Breaking the 40 day silence
Breaking the silence of 40 long days today, a silence protesting the ugly 8 long years of telcom recession. That is one reason. The other reason is that I have been working on some custom research projects while you guys were watching the markets throw those familiar tantrums. Anyway, the blogging will be light for the next few months, but we will have a full-time blogger for you sometime in December. I have not recruited for over a year now. In India, that means attenuation to the tune of 50%. Almost an organized attrition. And that is a killer especially if you have to do the baby sitting while they stay!!!

-------------------------

- YOUR TASK:
Duplicate the blog post word for word between "Breaking the 40" and "while they stay!!!", inclusive. The entries that follow are separate from the blog post.

-------------------------

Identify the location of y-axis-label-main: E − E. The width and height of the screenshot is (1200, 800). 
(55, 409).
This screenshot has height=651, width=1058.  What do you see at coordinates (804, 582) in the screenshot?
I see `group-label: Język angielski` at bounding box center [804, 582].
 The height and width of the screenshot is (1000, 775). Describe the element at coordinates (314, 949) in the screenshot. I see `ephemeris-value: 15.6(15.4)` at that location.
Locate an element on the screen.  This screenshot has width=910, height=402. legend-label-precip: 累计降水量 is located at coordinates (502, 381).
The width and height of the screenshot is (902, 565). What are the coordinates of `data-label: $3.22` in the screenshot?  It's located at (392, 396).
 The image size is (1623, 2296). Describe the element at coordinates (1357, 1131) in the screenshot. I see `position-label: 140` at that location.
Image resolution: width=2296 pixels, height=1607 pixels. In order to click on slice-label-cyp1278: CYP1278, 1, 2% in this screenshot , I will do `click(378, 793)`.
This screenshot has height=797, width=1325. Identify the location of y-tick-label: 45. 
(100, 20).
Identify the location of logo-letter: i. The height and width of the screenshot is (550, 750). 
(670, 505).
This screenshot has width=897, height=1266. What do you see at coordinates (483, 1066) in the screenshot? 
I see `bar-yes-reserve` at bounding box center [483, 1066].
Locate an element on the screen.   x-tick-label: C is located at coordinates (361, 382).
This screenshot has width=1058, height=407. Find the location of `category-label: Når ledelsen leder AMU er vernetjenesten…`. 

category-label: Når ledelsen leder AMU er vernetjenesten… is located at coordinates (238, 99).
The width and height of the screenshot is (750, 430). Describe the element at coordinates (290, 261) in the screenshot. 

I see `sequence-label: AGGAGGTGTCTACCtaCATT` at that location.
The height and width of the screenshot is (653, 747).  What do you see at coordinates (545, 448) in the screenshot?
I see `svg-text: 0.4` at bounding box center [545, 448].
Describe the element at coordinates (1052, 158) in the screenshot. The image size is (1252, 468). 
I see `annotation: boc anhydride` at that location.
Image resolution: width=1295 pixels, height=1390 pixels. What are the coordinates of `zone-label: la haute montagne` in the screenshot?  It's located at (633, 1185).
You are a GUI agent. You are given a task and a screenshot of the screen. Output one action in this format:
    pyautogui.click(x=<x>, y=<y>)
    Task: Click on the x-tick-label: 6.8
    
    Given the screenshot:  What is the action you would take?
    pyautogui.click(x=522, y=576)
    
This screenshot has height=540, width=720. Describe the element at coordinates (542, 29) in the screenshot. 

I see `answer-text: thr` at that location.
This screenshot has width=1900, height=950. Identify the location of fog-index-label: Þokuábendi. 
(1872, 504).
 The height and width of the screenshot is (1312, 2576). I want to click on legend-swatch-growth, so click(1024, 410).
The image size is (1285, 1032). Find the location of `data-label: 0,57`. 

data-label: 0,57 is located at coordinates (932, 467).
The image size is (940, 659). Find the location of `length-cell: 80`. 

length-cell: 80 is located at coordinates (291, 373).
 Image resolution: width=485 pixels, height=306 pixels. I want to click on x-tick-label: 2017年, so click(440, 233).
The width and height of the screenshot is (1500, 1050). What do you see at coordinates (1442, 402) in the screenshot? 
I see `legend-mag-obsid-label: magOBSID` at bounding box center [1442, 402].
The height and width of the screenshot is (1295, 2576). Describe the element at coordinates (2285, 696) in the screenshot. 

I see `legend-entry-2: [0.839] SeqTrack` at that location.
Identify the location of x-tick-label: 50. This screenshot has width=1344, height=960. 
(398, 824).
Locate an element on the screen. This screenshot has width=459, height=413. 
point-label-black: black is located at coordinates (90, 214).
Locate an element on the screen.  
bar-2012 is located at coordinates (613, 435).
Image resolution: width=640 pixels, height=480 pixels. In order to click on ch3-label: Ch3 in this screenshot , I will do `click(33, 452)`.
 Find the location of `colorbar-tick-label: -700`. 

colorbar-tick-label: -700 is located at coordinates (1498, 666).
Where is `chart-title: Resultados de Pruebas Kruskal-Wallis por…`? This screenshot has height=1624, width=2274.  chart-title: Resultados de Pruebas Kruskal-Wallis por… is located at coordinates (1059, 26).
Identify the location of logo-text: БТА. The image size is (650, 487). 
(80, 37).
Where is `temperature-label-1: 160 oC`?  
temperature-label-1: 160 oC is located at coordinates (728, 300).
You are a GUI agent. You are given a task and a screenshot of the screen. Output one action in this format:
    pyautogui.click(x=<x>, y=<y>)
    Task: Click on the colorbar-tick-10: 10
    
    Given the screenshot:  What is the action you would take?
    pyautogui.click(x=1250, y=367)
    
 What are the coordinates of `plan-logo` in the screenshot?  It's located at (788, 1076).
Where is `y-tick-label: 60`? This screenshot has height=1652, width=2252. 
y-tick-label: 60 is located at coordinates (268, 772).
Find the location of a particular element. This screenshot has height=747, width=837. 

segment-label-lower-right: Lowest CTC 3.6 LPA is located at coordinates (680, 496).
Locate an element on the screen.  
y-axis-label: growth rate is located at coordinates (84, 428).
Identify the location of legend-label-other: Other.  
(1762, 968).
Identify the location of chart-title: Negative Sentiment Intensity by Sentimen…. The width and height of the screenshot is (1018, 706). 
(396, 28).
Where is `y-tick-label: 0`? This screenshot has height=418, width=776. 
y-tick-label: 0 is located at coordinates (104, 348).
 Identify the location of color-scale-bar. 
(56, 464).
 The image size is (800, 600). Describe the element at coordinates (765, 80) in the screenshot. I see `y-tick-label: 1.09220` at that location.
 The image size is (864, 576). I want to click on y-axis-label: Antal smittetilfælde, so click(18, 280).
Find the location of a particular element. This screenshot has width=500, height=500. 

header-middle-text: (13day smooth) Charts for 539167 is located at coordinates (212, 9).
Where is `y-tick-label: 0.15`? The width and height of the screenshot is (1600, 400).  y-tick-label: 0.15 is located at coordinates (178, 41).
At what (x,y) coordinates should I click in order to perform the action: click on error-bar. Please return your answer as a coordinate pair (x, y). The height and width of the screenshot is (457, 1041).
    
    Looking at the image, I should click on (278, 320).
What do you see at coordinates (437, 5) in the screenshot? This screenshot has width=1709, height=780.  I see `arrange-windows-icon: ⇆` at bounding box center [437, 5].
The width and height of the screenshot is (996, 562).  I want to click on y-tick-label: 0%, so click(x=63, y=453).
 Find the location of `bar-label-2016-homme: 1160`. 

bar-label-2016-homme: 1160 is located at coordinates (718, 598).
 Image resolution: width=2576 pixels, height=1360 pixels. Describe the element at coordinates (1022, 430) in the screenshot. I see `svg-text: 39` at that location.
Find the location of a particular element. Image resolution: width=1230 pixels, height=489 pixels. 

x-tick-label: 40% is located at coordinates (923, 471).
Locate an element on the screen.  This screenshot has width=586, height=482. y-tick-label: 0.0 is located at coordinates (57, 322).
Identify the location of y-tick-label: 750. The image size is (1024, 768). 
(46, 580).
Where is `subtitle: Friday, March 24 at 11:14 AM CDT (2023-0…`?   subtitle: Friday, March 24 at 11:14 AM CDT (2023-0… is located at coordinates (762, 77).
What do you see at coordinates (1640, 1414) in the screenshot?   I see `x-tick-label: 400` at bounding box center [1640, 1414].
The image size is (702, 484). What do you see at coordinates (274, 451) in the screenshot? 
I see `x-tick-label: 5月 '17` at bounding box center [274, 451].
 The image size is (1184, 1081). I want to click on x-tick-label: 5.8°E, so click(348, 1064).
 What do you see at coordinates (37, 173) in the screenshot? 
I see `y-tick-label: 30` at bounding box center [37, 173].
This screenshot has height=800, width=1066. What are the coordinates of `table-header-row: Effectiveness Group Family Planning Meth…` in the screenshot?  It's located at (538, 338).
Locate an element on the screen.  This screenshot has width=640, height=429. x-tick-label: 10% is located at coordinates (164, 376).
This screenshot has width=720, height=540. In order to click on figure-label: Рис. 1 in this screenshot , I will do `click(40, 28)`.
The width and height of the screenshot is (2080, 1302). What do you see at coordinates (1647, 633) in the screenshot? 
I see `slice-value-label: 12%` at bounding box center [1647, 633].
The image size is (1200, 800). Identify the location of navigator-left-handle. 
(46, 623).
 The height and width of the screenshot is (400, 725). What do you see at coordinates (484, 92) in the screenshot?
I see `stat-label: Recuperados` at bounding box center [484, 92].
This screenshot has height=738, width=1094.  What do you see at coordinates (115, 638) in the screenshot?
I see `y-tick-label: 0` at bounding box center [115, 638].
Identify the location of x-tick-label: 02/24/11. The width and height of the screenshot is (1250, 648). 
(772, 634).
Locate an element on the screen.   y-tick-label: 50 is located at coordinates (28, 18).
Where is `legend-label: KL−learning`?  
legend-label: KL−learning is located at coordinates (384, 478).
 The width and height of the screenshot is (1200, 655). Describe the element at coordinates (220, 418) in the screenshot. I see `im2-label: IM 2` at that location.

-------------------------

- RESULT:
Breaking the 40 day silence
Breaking the silence of 40 long days today, a silence protesting the ugly 8 long years of telcom recession. That is one reason. The other reason is that I have been working on some custom research projects while you guys were watching the markets throw those familiar tantrums. Anyway, the blogging will be light for the next few months, but we will have a full-time blogger for you sometime in December. I have not recruited for over a year now. In India, that means attenuation to the tune of 50%. Almost an organized attrition. And that is a killer especially if you have to do the baby sitting while they stay!!!